Text Thomas Fröhlich
Ausgabe 03/2022

Im April vor 15 Jahren ging die Sendung BlackXplosion das erste Mal über den Äther: Soul, Funk, Disco, Jazz und Blues, präsentiert von Claudia Zawadil aka Miss Marple im damaligen Campus Radio in St. Pölten. Mittlerweile ist es die älteste österreichische der Black Music geweihte Sendung. Grund genug für Thomas Fröhlich, sich freudig ins „Land of the good groove“ zu begeben und die Macherin dort selbst zum Interview zu bitten, die auch noch ein persönliches Jubiläum feiert.

Den Weg nach Soulville zu beschreiten war schon immer die Devise von Miss Marple. Und so hält sie’s nicht nur bei ihren „Auflegereien“ als DJane sondern auch jeden ersten Montag im Monat von 21 bis 22 Uhr im Campus & City Radio 94,4.

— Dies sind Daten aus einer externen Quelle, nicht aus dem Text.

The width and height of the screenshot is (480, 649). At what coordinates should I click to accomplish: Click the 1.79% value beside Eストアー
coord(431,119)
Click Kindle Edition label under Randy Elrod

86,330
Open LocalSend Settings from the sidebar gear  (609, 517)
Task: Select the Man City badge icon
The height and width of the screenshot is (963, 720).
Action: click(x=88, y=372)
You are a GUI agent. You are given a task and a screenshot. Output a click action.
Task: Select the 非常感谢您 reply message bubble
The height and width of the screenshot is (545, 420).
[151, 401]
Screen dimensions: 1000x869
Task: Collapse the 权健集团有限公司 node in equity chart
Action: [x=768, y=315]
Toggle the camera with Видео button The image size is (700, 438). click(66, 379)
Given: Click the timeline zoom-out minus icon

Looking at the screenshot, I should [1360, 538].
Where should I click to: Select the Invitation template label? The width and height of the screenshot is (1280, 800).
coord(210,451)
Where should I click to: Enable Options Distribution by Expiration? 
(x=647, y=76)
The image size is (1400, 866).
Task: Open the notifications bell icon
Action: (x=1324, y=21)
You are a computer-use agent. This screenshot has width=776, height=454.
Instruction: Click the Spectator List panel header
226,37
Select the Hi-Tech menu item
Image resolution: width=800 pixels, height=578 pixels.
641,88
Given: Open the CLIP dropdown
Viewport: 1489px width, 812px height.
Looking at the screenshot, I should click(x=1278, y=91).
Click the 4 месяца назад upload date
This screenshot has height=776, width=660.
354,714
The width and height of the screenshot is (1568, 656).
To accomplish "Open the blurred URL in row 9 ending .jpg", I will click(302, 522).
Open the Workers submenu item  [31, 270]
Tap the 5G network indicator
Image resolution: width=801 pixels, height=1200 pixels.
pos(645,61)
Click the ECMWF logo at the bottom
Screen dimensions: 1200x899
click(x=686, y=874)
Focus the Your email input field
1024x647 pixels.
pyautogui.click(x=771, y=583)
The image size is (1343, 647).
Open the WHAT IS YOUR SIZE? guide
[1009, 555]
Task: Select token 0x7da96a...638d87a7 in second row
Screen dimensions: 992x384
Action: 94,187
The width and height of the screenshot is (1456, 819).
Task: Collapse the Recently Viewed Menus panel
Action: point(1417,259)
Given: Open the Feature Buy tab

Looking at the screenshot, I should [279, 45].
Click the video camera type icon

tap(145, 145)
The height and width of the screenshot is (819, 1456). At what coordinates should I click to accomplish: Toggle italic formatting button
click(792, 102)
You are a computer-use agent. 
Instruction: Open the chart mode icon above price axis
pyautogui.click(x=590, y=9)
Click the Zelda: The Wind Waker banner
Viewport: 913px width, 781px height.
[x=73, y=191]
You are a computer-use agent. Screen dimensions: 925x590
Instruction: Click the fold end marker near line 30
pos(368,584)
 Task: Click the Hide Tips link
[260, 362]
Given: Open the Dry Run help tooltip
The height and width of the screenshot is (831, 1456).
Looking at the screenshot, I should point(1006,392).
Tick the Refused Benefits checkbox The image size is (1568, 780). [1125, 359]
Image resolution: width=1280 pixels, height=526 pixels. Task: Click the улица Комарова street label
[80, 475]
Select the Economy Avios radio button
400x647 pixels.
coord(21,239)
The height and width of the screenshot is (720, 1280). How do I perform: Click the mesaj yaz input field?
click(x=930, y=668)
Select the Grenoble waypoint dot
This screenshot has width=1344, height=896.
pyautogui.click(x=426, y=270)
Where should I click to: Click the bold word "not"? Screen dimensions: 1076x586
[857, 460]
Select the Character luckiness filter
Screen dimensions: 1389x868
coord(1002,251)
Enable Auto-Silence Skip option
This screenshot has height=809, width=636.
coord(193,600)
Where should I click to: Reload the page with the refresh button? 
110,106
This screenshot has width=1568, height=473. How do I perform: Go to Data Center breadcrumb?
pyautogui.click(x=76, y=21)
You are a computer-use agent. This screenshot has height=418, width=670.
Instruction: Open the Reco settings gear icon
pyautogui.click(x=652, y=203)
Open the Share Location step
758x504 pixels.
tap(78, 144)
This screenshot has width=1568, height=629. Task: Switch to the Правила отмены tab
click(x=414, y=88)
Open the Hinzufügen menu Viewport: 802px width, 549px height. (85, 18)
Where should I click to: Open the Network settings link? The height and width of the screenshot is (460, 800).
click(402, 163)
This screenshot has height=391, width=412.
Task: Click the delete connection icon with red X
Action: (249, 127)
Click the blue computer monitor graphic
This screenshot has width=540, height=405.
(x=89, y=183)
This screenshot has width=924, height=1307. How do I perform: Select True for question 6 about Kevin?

„Begonnen hat’s mit der Plattensammlung vom Freund, in der ich Black Music aus alten Zeiten entdeckte. Zuerst war ich hauptsächlich vom Funk begeistert, dann wurde ich aber regelrecht mit Soul, Disco und letztendlich mit Jazz und Blues infiziert.“ 
Seit genau 20 Jahren ist Claudia Zawadil, wie sie mit ihrem bürgerlichen Namen heißt (und unter dem sie sich auch schon einen guten Namen als bildende Künstlerin gemacht hat), als gefragte DJane Miss Marple an den Turntables tätig. Ihre Ausrichtung umfasst obgenannte Genres, wobei der Schwerpunkt auf Musik der 1960er- bis 80er-Jahre liegt.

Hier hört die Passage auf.